Actor Robert Picardo Tells Tales of 'Star Trek' at the St. Louis Science Center
The star of stage, screen and TV will take questions from the audience and show two of his favorite "Star Trek: Voyager" episodes.
“Since I can reconfigure the magnetic containment field that creates the illusion of my body, to either allow matter to pass through it or be stopped, you don’t really know," Picardo said by phone from Los Angeles, where he lives. "Just coming up and trying to pass your hands through my chest is no longer a sufficient test. Actually, now that I think about it, I suppose that it is. I don’t recommend it though.”
During the Science Center’s First Friday activities, Picardo will discuss his experiences as an actor in Star Trek: Voyager and the film Star Trek: First Contact.
A galaxy of roles
Picardo, whose TV pedigree goes back to Kojakin the 1970s and includes a a long list of television and film appearances, saw his life change after joining Star Trek’s pantheon of characters.
“The way I used to describe it when they first started airing the Voyager episodes, and people who were loyal fans of the Star Trek franchise became accustomed to the new faces of our cast, is that there’s a certain amount of fear as to whether or not they’ll embrace the show, and like it, and stick with it,” he said.
“But once they do embrace it, you feel a little bit like you’re boarding a bus that’s already going 80 miles per hour. It’s kind of a shock to jump on, but then it’s a nice ride once you’re there.”
The ride starts right away.
“One of the odd things about getting a Star Trek role that doesn’t have anything to do with any other kind of television show is that the moment your agent calls and says, ‘Well, you got the part,’ you also got your first two convention offers,” Picardo said.
“I don’t know if it’s just science fiction fans, or specifically Star Trek (fans), that they like to meet the actors as well as just watch the show.”
Serious about the show
Star Trek fans love entertainment, as long as they aren’t the butt of the joke. Just ask William Shatner, who played original U.S.S. Enterprise Capt. James Kirk, and famously lampooned Star Trek fans in a Saturday Night Live sketch.
“A lot of the fans were angry at him, for a number of years, because he was poking fun at them in such a public way,” Picardo said. “Had he done that at a convention, I think he would’ve gotten a warm and amused response.”

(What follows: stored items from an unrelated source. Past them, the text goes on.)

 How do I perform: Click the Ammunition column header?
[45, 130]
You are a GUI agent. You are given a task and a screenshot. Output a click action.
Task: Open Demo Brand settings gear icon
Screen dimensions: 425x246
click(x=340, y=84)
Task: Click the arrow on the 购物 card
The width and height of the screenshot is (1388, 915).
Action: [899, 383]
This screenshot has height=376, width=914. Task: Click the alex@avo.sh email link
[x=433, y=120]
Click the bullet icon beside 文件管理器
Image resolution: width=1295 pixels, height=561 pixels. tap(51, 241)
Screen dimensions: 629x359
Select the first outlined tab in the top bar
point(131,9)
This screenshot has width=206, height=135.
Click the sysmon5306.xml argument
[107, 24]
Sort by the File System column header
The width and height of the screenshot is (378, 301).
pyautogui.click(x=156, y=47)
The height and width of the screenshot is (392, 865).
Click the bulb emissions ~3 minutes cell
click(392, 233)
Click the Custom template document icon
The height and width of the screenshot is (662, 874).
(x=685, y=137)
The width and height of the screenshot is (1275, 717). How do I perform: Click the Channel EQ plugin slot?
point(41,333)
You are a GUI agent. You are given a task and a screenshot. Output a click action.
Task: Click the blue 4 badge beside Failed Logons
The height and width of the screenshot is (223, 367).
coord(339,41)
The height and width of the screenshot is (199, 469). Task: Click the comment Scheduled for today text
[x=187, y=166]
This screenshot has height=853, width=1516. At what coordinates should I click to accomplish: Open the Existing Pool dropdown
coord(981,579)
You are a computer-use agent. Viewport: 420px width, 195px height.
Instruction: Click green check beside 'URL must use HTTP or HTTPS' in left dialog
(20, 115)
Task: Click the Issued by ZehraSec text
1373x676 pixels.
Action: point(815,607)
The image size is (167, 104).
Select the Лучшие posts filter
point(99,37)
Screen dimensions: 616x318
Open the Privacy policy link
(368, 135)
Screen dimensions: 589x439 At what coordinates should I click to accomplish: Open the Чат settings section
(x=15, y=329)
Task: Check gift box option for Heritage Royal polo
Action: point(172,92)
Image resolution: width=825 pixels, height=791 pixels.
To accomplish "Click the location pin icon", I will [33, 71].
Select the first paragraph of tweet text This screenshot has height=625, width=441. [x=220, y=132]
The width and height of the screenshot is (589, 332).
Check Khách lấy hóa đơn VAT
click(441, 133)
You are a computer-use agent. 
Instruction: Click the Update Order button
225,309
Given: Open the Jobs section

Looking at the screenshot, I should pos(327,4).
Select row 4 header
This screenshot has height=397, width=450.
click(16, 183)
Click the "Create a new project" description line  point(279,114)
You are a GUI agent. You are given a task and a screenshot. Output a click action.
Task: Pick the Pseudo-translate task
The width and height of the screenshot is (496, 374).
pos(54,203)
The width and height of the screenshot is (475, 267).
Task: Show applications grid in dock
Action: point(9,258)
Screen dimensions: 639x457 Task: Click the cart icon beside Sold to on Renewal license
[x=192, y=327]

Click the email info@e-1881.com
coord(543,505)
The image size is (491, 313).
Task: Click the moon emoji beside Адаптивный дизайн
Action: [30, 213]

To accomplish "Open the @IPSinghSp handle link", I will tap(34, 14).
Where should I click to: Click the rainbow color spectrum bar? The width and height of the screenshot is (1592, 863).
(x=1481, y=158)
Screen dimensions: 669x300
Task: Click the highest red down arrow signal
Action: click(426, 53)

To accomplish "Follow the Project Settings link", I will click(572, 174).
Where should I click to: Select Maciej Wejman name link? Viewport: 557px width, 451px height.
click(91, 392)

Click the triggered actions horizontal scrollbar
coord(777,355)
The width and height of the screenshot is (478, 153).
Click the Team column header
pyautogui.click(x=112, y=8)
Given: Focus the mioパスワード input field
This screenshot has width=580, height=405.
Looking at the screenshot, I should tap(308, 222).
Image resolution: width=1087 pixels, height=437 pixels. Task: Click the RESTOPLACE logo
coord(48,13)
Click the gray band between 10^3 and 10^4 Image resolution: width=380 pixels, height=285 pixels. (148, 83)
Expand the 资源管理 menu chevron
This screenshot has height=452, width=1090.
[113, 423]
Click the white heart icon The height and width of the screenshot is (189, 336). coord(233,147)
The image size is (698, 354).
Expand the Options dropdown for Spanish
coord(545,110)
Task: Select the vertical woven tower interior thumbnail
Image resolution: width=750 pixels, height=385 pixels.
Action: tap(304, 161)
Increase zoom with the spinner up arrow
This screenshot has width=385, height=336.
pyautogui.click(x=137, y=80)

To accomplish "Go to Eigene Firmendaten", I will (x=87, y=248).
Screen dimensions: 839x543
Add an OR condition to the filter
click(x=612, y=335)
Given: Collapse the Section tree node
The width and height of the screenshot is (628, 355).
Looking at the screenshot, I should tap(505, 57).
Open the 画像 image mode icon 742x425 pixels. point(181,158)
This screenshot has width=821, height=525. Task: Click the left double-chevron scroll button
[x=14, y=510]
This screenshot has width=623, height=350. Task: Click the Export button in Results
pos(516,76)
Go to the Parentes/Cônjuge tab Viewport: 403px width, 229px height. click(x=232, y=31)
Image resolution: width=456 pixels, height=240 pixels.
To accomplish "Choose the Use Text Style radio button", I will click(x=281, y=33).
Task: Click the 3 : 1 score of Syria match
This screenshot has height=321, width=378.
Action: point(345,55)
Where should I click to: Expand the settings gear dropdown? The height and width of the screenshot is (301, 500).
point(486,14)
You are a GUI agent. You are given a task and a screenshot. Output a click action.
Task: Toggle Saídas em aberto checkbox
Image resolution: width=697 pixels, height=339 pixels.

Picardo respects the zeal true fans have for the show.
“What I’ve learned is you can make fun of yourself, and Star Trek fans react well to that,” he said. “You can make fun of pretty much anything, except their interest in the show. You don’t want to belittle their interest in the show, because it means something serious to them.”
Picardo said Star Trek fans appreciate the theme of hope for a bright future, and they also find the crew’s prime directive--not getting involved unless asked for help--appealing.
“Those are great moral standards that Star Trek promoted that you can also feel nostalgic about,” he said.
What it takes
Picardo is pleased that he had the right stuff to be a part of the show.
“In order to get cast in Star Trek, you need three things,” he said. “You need an interesting voice, because most Star Trek actors, particularly if you look at the captains, the captains have interesting, well-placed, theater-trained voices."
Interesting hair--or lack thereof--Picardo said.
“Fortunately, (having) no hair qualifies as interesting hair,” he said.
And, with the form-fitting uniforms favored on the show, a good backside is also important.
“It’s nice to see a bunch of people in tight clothes whose butts look good,” Picardo said, laughing. “Those are the three characteristics you will find through all five Star Trek casts, and indeed into the new movie cast.”
The First Friday lineup
In addition to his talk at the Science Center, the evening will also include screenings in the Omnimax theater of two of Picardo’s favorite Star Trek: Voyager episodes.
First is “One Small Step,” a moving tribute to early space exploration that Picardo directed.
The other is “Tinker, Tenor, Doctor, Spy,” in which the holographic doctor’s experiment to understand human daydreaming gets comically out of hand. The short film “Rocketboy,” about keeping your dreams about space alive, will also be shown.
- First Friday runs 6-10 p.m. at the St. Louis Science Center
- Tickets prices are $14 adults ($7 members), $12 seniors ($6 members), and $10 children ages 5-12 ($6 members).
- Picardo will speak at 8 p.m. and introduce his shows at 10 p.m.
- There will be an opportunity to win lunch the next day with Picardo.
- He will also sign autographs Friday night and 1:30-3:30 p.m. Saturday for a $25 cash only fee.